Nearly 70 percent of systems are vulnerable to malicious attack, although organizations improved patching processes by 23 percent in the past three years, said Gerhard Eschelbeck, chief technology officer and vice president of engineering for Qualys.
Eschelbeck said, commenting on his "Laws of Vulnerabilities" study, that companies are improving their methods of deciding what are their most prominent threats.
"People have had to look at what is their priority," said Eschelbeck, who drew his conclusions from a study of 21 million critical vulnerabilities collected from 32 million live network scans. "Ninety percent of the problems are caused by 10 percent of the vulnerabilities. The key question is: Which ones of those threats are the 10 percent?"

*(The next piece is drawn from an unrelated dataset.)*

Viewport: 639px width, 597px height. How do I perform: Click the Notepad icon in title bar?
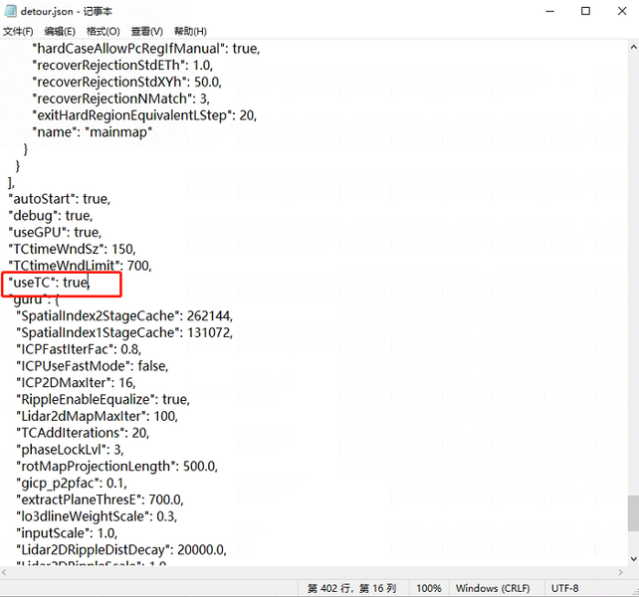[12, 11]
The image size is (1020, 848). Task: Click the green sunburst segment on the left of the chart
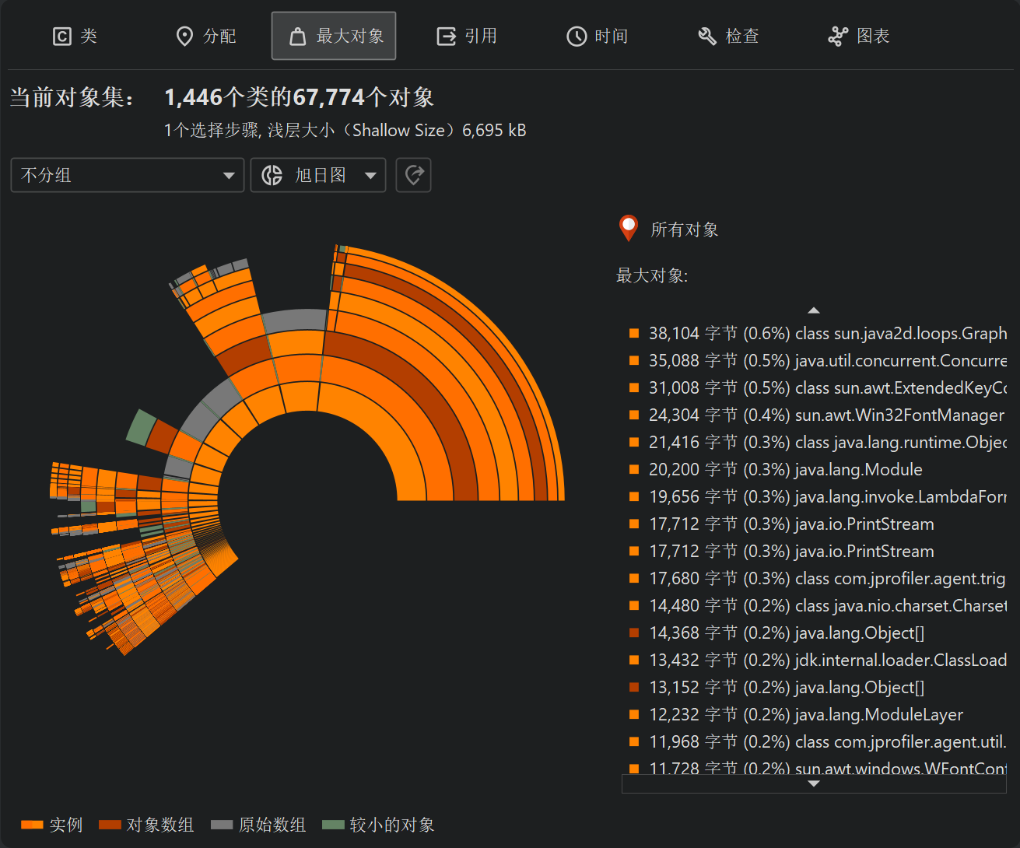142,427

Eschelbeck also said the study showed that companies using a regular patch cycle repair vulnerabilities faster than counterparts using irregular cycles.
"Based on the statistics, regular posting has allowed people to patch 18 percent faster," he said. "You can respond to regular patching in a more coordinated fashion."
The study also points out that 85 percent of damage from automated attacks takes place in the first two weeks, a point not lost on former presidential cyber security advisor Howard A. Schmidt.
"With automated attacks creating 85 percent of their damage within the first 15 days, it is even more critical that organizations act quickly to identify and remediate threats," he said in a statement. "These laws help organizations understand exactly how vulnerable their systems are and where priorities should be placed."